In northwest Georgia, Bartow was ranked the second healthiest county compared to Catoosa, which ranked 34.
Logan Boss, spokesperson for Northwest Georgia Public Health, said it was important for people to keep the rankings in perspective as a "health snapshot" of a community since this is only the second year for the rankings.
"As [the rankings] begin to come out year after year, I think [the rankings] can become more useful tools than they already are," Boss said.
He added, although the statistics show a short time frame for comparison, the rankings as a whole were an important step in improving the health of an area.
"Your individual counties can see how they compare to other counties in their state," Boss said, "and this is really the first time we've had this standard yardstick that we can use to improve the overall health in Georgia as well as the whole country."
There are over two dozen rankings ranging from social and economic factors like unemployment and high school graduation, to health factors like obesity rate and smoking.
One of the biggest rate increases came from the high school graduation rate, which rose 9 percent from 56 percent to 65 percent. Other notable spikes include the number of single parent households increasing from 9 percent to 30 percent.
However, Boss explained the ranking system used has a myriad of determining factors to decide what gives positive or negative "points" to the ranks.
For example, in 2010 the measurement for adult obesity was based on the percent of ZIP codes in a county with a healthy food outlet, defined as grocery stores with more than four employees or produce stands/markets. In 2011, the measurement criteria was changed and based on the percent of residential ZIP codes in a county with a healthy food outlet, defined as grocery stores or produce stands/farmers' markets, eliminating the four employee minimum.
Bartow county saw a three percent increase to 25 percent access to healthy food outlets in 2011, but also saw a two percent increase in adult obesity to 29 percent.
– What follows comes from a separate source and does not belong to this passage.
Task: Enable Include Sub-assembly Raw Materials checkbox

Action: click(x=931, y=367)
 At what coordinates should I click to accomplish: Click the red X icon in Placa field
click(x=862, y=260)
The state average for adult obesity is 28 percent and the national benchmark is 25 percent.
Neighboring Floyd County had 100 percent access to healthy foods but had a marginally higher obesity rate than Bartow at 31 percent.
There were also rankings for access to recreational facilities and air pollution days.
"The Rankings really show us with solid data that there is a lot more to health than health care," said Patrick Remington, director of the County Health Rankings project and Associate Dean for Public Health at the University of Wisconsin School of Medicine and Public Health. "Where we live, learn, work and play affect our health, and we need to use the information from the Rankings to shine a spotlight on where we need to improve so we can take action to address our problems."
Boss echoed his statements.
"One of the key things that comes from this type of ranking is that health is everyone's business," Boss said, " ... everyone needs to understand what factors beyond medical care influence the health of their community so we can all work together to develop and create programs that will allow and help people to lead healthier lives."